== Stored data ==
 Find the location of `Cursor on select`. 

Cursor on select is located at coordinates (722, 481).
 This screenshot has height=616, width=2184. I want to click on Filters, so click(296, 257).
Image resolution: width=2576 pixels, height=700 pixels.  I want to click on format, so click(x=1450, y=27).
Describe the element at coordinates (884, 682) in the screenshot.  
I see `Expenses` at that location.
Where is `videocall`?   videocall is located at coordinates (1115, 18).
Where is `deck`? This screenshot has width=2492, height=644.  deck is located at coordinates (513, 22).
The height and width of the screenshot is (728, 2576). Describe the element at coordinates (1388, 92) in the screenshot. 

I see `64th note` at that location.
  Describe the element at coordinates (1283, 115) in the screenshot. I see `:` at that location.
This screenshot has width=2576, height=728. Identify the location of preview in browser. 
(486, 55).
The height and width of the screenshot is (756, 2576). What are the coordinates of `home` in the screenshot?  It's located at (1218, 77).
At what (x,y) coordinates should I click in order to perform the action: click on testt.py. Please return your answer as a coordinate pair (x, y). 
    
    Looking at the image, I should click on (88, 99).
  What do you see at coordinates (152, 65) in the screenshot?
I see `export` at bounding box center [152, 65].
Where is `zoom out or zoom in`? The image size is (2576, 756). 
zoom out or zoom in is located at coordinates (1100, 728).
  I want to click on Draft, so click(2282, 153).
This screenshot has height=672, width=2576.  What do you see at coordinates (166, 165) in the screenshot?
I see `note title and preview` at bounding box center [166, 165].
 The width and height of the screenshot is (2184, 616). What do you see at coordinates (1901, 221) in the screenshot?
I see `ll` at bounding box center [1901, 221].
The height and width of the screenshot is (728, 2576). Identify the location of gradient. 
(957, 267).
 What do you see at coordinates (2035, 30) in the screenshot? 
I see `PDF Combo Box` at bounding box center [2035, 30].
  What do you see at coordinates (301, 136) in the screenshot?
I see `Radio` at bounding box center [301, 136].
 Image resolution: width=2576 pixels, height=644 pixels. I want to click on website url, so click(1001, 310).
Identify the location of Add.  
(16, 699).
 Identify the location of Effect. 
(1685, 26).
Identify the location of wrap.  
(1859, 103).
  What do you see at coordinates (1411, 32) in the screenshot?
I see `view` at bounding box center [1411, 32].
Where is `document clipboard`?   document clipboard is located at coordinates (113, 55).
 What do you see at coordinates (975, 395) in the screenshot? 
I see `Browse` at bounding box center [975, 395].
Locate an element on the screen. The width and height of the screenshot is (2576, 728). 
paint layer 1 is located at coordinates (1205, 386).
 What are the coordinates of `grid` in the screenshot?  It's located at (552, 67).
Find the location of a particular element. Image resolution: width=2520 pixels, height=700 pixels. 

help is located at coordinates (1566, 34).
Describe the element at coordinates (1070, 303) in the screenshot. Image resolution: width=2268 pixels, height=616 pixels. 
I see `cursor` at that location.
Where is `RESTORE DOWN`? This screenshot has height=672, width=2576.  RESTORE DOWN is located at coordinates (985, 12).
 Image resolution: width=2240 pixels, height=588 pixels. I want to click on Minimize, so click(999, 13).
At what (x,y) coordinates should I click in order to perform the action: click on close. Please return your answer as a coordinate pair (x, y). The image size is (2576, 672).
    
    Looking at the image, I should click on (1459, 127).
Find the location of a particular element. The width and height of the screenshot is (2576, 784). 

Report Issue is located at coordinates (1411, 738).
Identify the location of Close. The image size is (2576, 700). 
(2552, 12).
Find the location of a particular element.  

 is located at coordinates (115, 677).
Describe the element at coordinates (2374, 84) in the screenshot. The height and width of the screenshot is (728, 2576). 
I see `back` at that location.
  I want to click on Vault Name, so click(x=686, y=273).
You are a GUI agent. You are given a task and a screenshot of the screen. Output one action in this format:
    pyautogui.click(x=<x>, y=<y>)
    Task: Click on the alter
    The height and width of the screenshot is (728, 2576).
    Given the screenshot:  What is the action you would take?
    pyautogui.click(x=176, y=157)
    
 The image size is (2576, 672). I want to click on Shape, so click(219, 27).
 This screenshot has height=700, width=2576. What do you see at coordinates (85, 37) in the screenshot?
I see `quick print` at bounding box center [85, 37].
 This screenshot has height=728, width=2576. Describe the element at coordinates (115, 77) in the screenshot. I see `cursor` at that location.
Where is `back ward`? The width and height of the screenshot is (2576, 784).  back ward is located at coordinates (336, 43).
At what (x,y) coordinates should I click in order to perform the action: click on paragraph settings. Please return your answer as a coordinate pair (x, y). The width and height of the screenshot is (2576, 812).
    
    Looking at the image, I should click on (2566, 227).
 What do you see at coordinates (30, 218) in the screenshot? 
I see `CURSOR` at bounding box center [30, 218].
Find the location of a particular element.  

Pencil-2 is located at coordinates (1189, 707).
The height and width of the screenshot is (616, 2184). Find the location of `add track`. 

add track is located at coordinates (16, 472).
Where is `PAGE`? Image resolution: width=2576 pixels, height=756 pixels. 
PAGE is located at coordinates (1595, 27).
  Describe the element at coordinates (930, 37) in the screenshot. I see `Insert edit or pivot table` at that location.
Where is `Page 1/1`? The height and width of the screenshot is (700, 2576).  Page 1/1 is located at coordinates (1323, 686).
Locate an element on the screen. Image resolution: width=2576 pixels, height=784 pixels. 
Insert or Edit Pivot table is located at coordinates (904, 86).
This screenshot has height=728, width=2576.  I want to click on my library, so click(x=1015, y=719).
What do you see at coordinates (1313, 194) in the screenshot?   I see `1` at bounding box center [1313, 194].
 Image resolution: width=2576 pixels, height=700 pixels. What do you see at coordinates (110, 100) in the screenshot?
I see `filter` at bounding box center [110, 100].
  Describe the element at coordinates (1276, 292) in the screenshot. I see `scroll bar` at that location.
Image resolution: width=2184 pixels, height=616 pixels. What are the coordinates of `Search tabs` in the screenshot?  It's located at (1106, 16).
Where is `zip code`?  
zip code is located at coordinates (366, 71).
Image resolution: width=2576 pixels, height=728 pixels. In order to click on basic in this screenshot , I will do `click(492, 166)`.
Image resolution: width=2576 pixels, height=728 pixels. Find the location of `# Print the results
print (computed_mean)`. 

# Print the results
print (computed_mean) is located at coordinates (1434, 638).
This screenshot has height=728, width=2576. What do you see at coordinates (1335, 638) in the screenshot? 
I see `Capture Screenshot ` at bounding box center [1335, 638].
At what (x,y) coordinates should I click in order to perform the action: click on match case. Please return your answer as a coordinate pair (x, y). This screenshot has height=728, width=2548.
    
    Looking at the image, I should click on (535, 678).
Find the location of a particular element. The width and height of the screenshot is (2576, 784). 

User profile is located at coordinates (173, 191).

== What is asked ==
Retype all of the records above without changing a single character.

== Answer for the task ==
 Find the location of `Cursor on select`. 

Cursor on select is located at coordinates (722, 481).
 This screenshot has height=616, width=2184. I want to click on Filters, so click(296, 257).
Image resolution: width=2576 pixels, height=700 pixels.  I want to click on format, so click(x=1450, y=27).
Describe the element at coordinates (884, 682) in the screenshot.  
I see `Expenses` at that location.
Where is `videocall`?   videocall is located at coordinates (1115, 18).
Where is `deck`? This screenshot has width=2492, height=644.  deck is located at coordinates (513, 22).
The height and width of the screenshot is (728, 2576). Describe the element at coordinates (1388, 92) in the screenshot. 

I see `64th note` at that location.
  Describe the element at coordinates (1283, 115) in the screenshot. I see `:` at that location.
This screenshot has width=2576, height=728. Identify the location of preview in browser. 
(486, 55).
The height and width of the screenshot is (756, 2576). What are the coordinates of `home` in the screenshot?  It's located at (1218, 77).
At what (x,y) coordinates should I click in order to perform the action: click on testt.py. Please return your answer as a coordinate pair (x, y). 
    
    Looking at the image, I should click on (88, 99).
  What do you see at coordinates (152, 65) in the screenshot?
I see `export` at bounding box center [152, 65].
Where is `zoom out or zoom in`? The image size is (2576, 756). 
zoom out or zoom in is located at coordinates (1100, 728).
  I want to click on Draft, so click(2282, 153).
This screenshot has height=672, width=2576.  What do you see at coordinates (166, 165) in the screenshot?
I see `note title and preview` at bounding box center [166, 165].
 The width and height of the screenshot is (2184, 616). What do you see at coordinates (1901, 221) in the screenshot?
I see `ll` at bounding box center [1901, 221].
The height and width of the screenshot is (728, 2576). Identify the location of gradient. 
(957, 267).
 What do you see at coordinates (2035, 30) in the screenshot? 
I see `PDF Combo Box` at bounding box center [2035, 30].
  What do you see at coordinates (301, 136) in the screenshot?
I see `Radio` at bounding box center [301, 136].
 Image resolution: width=2576 pixels, height=644 pixels. I want to click on website url, so click(1001, 310).
Identify the location of Add.  
(16, 699).
 Identify the location of Effect. 
(1685, 26).
Identify the location of wrap.  
(1859, 103).
  What do you see at coordinates (1411, 32) in the screenshot?
I see `view` at bounding box center [1411, 32].
Where is `document clipboard`?   document clipboard is located at coordinates (113, 55).
 What do you see at coordinates (975, 395) in the screenshot? 
I see `Browse` at bounding box center [975, 395].
Locate an element on the screen. The width and height of the screenshot is (2576, 728). 
paint layer 1 is located at coordinates (1205, 386).
 What are the coordinates of `grid` in the screenshot?  It's located at (552, 67).
Find the location of a particular element. Image resolution: width=2520 pixels, height=700 pixels. 

help is located at coordinates (1566, 34).
Describe the element at coordinates (1070, 303) in the screenshot. Image resolution: width=2268 pixels, height=616 pixels. 
I see `cursor` at that location.
Where is `RESTORE DOWN`? This screenshot has height=672, width=2576.  RESTORE DOWN is located at coordinates (985, 12).
 Image resolution: width=2240 pixels, height=588 pixels. I want to click on Minimize, so click(999, 13).
At what (x,y) coordinates should I click in order to perform the action: click on close. Please return your answer as a coordinate pair (x, y). The image size is (2576, 672).
    
    Looking at the image, I should click on (1459, 127).
Find the location of a particular element. The width and height of the screenshot is (2576, 784). 

Report Issue is located at coordinates (1411, 738).
Identify the location of Close. The image size is (2576, 700). 
(2552, 12).
Find the location of a particular element.  

 is located at coordinates (115, 677).
Describe the element at coordinates (2374, 84) in the screenshot. The height and width of the screenshot is (728, 2576). 
I see `back` at that location.
  I want to click on Vault Name, so click(x=686, y=273).
You are a GUI agent. You are given a task and a screenshot of the screen. Output one action in this format:
    pyautogui.click(x=<x>, y=<y>)
    Task: Click on the alter
    The height and width of the screenshot is (728, 2576).
    Given the screenshot:  What is the action you would take?
    pyautogui.click(x=176, y=157)
    
 The image size is (2576, 672). I want to click on Shape, so click(219, 27).
 This screenshot has height=700, width=2576. What do you see at coordinates (85, 37) in the screenshot?
I see `quick print` at bounding box center [85, 37].
 This screenshot has height=728, width=2576. Describe the element at coordinates (115, 77) in the screenshot. I see `cursor` at that location.
Where is `back ward`? The width and height of the screenshot is (2576, 784).  back ward is located at coordinates (336, 43).
At what (x,y) coordinates should I click in order to perform the action: click on paragraph settings. Please return your answer as a coordinate pair (x, y). The width and height of the screenshot is (2576, 812).
    
    Looking at the image, I should click on (2566, 227).
 What do you see at coordinates (30, 218) in the screenshot? 
I see `CURSOR` at bounding box center [30, 218].
Find the location of a particular element.  

Pencil-2 is located at coordinates (1189, 707).
The height and width of the screenshot is (616, 2184). Find the location of `add track`. 

add track is located at coordinates (16, 472).
Where is `PAGE`? Image resolution: width=2576 pixels, height=756 pixels. 
PAGE is located at coordinates (1595, 27).
  Describe the element at coordinates (930, 37) in the screenshot. I see `Insert edit or pivot table` at that location.
Where is `Page 1/1`? The height and width of the screenshot is (700, 2576).  Page 1/1 is located at coordinates (1323, 686).
Locate an element on the screen. Image resolution: width=2576 pixels, height=784 pixels. 
Insert or Edit Pivot table is located at coordinates (904, 86).
This screenshot has height=728, width=2576.  I want to click on my library, so click(x=1015, y=719).
What do you see at coordinates (1313, 194) in the screenshot?   I see `1` at bounding box center [1313, 194].
 Image resolution: width=2576 pixels, height=700 pixels. What do you see at coordinates (110, 100) in the screenshot?
I see `filter` at bounding box center [110, 100].
  Describe the element at coordinates (1276, 292) in the screenshot. I see `scroll bar` at that location.
Image resolution: width=2184 pixels, height=616 pixels. What are the coordinates of `Search tabs` in the screenshot?  It's located at (1106, 16).
Where is `zip code`?  
zip code is located at coordinates (366, 71).
Image resolution: width=2576 pixels, height=728 pixels. In order to click on basic in this screenshot , I will do `click(492, 166)`.
Image resolution: width=2576 pixels, height=728 pixels. Find the location of `# Print the results
print (computed_mean)`. 

# Print the results
print (computed_mean) is located at coordinates (1434, 638).
This screenshot has height=728, width=2576. What do you see at coordinates (1335, 638) in the screenshot? 
I see `Capture Screenshot ` at bounding box center [1335, 638].
At what (x,y) coordinates should I click in order to perform the action: click on match case. Please return your answer as a coordinate pair (x, y). This screenshot has height=728, width=2548.
    
    Looking at the image, I should click on (535, 678).
Find the location of a particular element. The width and height of the screenshot is (2576, 784). 

User profile is located at coordinates (173, 191).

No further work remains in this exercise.